ASSIGNED TASK: Type again, exactly, the lines below from the start through the line that includes "Click the gray No Parks Available swatch".
· · · ·
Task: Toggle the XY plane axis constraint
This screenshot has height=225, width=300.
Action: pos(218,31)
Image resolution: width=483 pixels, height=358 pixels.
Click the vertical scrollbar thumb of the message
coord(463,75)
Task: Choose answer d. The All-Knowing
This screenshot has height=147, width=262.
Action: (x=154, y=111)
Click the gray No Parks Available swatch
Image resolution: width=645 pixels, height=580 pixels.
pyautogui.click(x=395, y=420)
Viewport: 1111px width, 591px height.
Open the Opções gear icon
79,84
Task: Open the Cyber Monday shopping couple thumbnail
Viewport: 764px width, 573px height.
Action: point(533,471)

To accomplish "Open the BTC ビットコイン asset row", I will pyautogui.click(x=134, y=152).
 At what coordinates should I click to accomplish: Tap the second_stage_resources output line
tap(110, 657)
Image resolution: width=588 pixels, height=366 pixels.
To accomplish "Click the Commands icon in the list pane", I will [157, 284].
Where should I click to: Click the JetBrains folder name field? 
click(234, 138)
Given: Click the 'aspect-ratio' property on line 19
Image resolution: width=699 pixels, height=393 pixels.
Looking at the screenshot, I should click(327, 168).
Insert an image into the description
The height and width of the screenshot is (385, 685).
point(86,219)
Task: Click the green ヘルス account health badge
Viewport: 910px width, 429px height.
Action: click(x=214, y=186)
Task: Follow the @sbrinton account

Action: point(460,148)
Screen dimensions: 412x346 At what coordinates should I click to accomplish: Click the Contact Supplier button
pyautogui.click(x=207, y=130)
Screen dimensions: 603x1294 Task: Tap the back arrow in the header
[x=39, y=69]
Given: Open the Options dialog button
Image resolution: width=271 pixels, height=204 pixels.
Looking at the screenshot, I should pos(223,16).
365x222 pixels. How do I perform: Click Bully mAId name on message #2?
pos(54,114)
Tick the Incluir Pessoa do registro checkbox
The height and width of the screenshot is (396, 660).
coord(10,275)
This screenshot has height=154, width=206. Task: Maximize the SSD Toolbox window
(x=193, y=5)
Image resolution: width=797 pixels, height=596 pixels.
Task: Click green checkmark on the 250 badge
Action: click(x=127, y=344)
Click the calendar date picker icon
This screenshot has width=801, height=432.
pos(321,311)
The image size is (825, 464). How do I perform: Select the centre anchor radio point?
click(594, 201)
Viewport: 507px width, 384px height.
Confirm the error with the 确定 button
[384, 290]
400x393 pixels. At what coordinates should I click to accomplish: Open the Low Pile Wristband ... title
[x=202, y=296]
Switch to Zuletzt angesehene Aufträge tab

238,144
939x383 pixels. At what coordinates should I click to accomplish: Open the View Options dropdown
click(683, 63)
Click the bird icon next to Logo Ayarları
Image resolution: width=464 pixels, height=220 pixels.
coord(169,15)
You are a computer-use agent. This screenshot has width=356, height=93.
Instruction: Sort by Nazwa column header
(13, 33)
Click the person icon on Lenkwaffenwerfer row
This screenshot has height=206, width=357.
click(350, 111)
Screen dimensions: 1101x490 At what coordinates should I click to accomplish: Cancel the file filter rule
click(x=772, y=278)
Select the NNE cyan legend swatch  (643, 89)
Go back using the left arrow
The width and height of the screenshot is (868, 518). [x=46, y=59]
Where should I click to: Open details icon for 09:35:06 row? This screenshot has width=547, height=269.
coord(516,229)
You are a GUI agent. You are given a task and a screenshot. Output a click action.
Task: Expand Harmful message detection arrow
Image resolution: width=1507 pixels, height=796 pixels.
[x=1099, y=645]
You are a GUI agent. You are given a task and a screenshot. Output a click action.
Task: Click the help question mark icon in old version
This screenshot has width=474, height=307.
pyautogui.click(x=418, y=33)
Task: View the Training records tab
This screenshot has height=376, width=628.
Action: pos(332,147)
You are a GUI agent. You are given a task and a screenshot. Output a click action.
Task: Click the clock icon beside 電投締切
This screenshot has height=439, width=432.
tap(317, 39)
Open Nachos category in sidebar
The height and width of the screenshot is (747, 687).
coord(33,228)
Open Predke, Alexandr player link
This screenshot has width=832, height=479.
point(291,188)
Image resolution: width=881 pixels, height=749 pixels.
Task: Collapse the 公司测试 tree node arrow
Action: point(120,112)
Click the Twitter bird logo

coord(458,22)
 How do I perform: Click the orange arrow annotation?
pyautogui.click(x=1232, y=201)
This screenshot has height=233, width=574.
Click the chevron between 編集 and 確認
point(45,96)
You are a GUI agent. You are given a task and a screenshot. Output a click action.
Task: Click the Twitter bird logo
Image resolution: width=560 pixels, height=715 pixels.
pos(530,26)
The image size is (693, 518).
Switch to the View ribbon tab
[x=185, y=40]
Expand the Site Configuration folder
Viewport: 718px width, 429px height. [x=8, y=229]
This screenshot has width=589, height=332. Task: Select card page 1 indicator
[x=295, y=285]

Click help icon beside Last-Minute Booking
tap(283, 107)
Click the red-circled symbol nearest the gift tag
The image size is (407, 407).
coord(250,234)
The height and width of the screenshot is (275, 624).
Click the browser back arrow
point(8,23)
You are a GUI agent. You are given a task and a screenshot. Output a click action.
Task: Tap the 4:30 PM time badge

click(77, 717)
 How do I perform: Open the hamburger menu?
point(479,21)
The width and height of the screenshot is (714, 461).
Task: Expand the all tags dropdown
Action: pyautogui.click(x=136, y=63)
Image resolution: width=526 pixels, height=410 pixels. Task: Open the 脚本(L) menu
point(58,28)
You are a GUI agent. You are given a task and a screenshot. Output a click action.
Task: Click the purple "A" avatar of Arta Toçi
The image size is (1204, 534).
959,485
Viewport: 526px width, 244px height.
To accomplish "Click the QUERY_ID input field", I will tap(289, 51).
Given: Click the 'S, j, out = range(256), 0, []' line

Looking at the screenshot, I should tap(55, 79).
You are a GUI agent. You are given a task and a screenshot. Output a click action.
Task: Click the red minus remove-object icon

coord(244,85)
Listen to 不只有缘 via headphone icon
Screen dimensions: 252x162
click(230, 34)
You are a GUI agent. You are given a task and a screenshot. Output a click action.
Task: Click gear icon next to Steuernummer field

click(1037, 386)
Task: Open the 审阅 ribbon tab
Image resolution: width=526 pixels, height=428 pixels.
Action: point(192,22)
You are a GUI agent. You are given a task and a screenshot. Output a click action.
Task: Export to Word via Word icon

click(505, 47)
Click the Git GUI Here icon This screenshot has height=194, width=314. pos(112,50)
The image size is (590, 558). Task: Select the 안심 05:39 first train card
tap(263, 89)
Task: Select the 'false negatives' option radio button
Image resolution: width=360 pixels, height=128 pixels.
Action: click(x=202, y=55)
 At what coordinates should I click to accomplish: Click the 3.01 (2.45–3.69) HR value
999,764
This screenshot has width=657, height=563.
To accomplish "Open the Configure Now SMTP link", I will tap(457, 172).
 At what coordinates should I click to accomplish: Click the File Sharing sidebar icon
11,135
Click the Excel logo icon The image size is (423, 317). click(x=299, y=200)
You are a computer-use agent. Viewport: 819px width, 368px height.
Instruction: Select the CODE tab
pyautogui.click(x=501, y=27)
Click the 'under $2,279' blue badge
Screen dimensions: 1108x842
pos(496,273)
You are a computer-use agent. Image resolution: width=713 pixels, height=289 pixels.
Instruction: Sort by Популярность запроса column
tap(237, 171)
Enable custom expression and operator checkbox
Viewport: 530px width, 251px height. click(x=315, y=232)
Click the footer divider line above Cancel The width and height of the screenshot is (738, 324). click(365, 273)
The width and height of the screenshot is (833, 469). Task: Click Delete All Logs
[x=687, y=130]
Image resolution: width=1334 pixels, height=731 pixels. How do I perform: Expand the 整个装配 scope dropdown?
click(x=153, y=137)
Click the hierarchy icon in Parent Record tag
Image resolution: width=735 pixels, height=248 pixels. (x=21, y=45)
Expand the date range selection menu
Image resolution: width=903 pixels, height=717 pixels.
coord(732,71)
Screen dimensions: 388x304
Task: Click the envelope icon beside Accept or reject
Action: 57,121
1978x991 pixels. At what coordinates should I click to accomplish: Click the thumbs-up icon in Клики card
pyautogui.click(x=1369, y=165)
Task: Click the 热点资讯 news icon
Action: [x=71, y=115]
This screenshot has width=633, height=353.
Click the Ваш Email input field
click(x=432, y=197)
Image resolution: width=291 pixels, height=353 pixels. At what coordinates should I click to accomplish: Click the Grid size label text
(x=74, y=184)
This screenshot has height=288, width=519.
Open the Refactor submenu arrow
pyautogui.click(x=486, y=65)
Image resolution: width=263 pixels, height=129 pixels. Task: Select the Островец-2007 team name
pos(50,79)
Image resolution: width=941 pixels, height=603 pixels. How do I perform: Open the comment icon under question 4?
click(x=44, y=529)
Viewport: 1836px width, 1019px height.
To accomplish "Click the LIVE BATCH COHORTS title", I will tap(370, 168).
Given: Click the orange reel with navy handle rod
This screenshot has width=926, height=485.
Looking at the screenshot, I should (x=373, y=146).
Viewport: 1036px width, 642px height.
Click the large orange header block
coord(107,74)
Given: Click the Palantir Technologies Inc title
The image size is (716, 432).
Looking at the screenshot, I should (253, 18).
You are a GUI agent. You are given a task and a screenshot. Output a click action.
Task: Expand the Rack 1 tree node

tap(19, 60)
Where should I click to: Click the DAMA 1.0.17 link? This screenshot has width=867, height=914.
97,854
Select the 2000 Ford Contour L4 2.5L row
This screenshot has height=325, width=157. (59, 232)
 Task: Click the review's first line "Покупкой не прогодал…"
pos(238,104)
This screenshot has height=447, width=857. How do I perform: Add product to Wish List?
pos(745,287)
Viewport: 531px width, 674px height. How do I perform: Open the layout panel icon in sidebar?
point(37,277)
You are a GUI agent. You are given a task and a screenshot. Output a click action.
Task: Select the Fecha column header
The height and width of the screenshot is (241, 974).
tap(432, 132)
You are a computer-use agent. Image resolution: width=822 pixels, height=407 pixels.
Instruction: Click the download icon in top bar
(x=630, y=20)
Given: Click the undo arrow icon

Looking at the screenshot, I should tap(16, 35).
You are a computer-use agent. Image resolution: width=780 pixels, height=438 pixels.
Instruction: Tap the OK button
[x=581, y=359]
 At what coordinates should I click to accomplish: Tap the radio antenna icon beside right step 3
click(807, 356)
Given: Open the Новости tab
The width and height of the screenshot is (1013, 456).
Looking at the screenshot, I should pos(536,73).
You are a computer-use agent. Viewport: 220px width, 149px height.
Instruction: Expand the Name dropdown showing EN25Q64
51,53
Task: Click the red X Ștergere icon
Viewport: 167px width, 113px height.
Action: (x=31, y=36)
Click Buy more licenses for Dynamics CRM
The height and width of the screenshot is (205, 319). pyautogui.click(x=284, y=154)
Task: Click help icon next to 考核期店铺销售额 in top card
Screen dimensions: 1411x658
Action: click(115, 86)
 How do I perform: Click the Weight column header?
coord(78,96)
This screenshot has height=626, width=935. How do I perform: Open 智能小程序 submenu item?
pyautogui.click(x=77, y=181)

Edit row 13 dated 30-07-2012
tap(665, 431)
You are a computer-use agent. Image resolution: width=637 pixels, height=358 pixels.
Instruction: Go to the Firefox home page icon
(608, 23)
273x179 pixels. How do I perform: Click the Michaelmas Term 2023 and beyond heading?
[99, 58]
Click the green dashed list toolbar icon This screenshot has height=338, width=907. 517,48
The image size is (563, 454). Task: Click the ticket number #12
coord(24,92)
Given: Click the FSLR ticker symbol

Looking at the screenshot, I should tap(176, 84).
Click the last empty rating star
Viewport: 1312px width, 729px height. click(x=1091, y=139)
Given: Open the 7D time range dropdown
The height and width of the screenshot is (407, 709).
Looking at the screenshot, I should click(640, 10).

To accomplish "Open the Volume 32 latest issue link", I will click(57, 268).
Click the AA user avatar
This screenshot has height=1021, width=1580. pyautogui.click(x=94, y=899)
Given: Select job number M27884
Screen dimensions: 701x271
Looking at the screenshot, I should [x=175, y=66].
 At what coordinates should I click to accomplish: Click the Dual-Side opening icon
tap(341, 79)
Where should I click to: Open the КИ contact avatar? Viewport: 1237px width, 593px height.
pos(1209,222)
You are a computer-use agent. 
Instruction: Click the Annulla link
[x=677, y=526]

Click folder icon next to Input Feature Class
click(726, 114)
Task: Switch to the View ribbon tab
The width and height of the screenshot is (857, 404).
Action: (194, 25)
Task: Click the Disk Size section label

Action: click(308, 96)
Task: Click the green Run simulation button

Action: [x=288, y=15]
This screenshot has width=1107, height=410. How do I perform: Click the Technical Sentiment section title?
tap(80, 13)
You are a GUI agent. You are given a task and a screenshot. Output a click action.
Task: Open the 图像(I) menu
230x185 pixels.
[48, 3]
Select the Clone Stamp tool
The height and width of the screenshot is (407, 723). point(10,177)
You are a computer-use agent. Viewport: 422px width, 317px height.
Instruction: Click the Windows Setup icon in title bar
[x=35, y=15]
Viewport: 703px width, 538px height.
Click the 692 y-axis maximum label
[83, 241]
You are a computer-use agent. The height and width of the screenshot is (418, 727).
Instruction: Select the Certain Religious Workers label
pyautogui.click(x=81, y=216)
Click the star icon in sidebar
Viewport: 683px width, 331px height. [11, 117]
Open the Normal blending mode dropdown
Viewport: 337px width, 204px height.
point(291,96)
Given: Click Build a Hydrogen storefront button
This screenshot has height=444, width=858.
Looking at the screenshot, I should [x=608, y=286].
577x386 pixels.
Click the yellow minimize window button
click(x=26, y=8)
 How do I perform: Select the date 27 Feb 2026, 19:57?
· · · ·
EXERCISE RESULT:
Task: Toggle the XY plane axis constraint
This screenshot has height=225, width=300.
Action: pos(218,31)
Image resolution: width=483 pixels, height=358 pixels.
Click the vertical scrollbar thumb of the message
coord(463,75)
Task: Choose answer d. The All-Knowing
This screenshot has height=147, width=262.
Action: (x=154, y=111)
Click the gray No Parks Available swatch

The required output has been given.